What is expected:
Treat the line containing "Select search result row 4" as the first line of the answer and the last line of the data as its final line, reproducing every line between exactly.
════════════════
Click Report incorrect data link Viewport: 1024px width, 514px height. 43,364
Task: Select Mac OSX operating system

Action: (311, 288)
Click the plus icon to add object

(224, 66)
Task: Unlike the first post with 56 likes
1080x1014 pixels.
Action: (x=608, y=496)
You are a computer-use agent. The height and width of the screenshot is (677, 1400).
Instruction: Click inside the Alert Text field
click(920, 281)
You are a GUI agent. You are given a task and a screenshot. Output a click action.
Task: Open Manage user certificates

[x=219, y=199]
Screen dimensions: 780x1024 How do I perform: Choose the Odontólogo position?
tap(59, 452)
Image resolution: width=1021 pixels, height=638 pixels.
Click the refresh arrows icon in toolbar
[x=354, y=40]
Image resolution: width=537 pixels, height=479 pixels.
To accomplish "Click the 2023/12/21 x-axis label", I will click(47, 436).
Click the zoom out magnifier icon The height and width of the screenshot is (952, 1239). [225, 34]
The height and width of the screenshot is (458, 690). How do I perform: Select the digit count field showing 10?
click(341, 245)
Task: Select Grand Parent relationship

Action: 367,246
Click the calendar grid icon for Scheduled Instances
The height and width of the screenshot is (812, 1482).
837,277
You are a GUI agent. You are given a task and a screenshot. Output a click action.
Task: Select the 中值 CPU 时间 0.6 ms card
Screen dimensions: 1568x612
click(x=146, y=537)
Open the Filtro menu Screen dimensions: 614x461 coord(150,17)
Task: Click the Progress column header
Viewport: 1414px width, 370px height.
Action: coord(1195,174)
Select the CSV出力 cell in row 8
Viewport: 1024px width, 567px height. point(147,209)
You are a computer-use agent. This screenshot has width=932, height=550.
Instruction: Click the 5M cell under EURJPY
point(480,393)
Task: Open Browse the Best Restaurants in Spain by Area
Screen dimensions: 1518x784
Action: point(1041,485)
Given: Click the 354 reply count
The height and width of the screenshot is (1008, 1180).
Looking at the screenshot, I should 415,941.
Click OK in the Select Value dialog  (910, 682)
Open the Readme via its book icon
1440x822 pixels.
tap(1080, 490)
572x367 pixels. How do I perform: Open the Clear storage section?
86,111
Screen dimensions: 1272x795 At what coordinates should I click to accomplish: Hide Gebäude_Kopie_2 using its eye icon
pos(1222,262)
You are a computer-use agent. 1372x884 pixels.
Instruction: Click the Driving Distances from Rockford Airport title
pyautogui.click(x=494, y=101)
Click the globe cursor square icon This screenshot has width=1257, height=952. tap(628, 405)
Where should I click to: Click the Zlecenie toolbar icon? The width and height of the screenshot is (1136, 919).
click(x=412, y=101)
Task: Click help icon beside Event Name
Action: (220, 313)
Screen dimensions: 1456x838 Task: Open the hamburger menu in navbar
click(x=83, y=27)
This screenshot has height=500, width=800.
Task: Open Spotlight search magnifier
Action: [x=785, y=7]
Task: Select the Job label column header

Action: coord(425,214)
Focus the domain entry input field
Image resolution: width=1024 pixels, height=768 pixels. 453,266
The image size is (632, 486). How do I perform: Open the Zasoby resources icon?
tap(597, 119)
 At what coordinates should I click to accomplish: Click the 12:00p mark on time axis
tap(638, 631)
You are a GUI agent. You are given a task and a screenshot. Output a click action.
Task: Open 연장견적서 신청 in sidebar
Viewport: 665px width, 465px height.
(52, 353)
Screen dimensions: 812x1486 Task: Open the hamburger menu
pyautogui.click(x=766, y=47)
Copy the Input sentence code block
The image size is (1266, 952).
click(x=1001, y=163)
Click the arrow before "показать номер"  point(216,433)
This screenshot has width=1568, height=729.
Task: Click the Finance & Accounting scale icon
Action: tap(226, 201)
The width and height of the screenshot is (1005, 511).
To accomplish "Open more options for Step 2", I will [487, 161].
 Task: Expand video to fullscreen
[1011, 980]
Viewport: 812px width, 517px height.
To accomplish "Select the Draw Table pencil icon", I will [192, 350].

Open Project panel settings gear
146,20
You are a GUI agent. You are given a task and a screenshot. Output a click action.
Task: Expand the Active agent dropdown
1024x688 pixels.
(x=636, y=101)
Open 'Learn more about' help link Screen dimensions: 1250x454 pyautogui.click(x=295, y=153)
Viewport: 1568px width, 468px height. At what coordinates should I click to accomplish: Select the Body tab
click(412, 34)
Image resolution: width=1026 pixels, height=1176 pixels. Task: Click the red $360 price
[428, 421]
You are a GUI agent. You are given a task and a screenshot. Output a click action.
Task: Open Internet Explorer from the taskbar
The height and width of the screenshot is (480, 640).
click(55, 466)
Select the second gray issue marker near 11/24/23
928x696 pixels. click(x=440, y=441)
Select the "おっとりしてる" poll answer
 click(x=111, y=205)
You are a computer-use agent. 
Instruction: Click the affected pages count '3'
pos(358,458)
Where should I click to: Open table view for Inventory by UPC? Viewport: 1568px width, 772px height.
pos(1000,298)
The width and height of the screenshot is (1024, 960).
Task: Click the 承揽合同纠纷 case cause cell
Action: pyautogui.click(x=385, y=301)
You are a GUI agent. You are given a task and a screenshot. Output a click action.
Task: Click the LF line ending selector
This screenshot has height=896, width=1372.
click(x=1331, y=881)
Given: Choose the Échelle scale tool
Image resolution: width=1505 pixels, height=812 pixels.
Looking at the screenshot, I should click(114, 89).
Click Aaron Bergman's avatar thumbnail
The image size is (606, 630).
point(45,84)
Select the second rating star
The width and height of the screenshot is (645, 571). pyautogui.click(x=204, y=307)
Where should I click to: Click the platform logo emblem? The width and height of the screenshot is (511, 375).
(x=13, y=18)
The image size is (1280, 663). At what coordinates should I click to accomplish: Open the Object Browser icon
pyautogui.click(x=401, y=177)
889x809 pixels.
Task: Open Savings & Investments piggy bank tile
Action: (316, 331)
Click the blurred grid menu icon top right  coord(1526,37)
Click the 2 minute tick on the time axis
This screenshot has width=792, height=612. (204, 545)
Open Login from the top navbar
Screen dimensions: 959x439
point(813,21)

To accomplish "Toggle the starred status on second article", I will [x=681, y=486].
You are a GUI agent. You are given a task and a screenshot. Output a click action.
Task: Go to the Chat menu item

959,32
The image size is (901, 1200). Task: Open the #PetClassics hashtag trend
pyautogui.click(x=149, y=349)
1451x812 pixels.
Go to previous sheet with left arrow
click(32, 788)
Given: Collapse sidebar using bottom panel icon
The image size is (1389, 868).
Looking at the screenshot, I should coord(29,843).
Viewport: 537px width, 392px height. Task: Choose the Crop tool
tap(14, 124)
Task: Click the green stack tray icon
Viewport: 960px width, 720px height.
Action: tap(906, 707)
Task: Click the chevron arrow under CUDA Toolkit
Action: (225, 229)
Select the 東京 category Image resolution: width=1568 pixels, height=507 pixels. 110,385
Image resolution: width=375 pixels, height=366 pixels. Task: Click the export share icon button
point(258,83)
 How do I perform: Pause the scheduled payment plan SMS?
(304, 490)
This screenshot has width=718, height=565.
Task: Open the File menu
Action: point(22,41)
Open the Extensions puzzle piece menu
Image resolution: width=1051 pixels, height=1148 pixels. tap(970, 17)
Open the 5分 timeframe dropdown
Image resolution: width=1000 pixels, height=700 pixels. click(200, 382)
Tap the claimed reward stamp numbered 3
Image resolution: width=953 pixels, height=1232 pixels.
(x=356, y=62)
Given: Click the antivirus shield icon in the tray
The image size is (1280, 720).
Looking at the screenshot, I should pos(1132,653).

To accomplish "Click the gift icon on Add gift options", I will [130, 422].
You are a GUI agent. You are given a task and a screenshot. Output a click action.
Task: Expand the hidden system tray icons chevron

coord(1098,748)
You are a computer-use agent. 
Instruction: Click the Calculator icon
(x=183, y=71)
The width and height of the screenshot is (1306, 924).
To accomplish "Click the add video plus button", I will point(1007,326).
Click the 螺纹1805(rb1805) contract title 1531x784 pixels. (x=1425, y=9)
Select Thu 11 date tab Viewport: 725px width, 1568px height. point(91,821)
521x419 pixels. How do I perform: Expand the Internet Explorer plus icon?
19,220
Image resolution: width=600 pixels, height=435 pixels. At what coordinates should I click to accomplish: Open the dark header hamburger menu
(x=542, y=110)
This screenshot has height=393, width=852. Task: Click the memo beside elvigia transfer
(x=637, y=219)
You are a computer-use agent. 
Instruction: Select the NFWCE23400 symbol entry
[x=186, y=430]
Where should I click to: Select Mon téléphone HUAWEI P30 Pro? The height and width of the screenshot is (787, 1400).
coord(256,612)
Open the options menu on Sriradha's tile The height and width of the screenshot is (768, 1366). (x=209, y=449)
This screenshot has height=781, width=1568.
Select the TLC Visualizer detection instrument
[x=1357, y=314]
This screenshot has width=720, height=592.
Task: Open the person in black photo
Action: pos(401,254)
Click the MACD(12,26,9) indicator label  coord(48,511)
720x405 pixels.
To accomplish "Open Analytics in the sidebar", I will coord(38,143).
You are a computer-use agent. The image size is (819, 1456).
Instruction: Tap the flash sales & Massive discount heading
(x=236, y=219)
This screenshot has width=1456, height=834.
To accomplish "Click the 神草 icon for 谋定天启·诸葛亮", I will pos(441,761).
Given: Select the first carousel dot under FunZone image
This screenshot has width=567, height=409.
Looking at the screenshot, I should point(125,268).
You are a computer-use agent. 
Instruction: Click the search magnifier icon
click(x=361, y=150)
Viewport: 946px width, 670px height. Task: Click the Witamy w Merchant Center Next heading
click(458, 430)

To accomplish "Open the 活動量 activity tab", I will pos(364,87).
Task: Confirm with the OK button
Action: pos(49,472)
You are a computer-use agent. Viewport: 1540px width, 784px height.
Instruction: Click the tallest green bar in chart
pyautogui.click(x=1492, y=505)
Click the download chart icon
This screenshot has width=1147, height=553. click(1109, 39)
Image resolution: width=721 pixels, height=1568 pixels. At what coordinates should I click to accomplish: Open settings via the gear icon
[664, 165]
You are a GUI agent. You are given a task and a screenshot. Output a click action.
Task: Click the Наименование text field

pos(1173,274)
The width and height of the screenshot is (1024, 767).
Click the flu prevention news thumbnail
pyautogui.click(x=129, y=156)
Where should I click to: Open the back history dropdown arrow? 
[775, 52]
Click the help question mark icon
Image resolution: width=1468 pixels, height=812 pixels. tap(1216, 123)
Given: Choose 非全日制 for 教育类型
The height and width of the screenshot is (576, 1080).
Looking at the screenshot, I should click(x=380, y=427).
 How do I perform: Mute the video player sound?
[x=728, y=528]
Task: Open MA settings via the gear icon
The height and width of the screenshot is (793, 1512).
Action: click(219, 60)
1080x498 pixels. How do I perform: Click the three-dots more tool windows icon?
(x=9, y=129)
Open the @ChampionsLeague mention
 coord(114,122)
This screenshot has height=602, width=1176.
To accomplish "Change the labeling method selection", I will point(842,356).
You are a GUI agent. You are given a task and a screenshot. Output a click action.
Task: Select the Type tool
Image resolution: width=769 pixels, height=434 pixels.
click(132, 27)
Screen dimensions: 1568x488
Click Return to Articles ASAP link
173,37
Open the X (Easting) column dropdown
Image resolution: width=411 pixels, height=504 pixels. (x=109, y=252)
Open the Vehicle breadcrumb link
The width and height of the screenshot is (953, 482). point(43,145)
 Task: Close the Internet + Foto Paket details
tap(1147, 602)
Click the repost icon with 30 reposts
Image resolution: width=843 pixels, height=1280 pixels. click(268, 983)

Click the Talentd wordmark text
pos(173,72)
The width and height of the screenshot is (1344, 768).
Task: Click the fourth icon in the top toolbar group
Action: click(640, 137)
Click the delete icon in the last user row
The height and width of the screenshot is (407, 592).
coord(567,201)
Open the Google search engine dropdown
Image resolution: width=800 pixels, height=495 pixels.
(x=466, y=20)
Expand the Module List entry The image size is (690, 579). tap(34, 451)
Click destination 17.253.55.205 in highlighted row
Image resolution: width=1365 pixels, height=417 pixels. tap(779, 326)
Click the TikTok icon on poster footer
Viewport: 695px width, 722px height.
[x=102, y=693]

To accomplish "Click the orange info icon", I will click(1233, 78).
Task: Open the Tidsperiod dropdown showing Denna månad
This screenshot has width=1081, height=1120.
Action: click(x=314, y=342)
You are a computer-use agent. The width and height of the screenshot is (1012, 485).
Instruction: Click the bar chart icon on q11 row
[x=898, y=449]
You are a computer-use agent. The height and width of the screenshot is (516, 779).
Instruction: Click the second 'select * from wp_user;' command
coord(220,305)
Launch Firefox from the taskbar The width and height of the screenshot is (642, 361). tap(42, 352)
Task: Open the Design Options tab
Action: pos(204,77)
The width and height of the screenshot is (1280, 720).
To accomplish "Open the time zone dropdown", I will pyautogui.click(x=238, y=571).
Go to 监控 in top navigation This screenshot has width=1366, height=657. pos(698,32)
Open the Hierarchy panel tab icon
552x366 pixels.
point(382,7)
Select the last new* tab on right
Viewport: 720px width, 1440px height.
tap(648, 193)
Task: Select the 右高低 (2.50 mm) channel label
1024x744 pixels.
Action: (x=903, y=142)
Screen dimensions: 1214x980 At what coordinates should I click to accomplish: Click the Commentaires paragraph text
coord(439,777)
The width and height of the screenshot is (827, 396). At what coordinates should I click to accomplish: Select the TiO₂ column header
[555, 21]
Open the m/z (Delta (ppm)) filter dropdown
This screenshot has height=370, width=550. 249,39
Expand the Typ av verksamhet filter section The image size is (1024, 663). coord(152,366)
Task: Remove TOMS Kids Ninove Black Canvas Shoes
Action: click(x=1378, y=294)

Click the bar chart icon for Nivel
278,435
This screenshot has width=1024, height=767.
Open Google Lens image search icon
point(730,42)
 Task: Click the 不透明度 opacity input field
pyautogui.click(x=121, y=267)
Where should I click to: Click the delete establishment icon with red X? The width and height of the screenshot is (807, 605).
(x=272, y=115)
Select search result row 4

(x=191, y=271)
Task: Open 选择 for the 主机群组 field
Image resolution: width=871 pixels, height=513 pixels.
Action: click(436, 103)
════════════════
Result of the exercise:
Select search result row 4

(x=191, y=271)
Task: Open 选择 for the 主机群组 field
Image resolution: width=871 pixels, height=513 pixels.
Action: click(436, 103)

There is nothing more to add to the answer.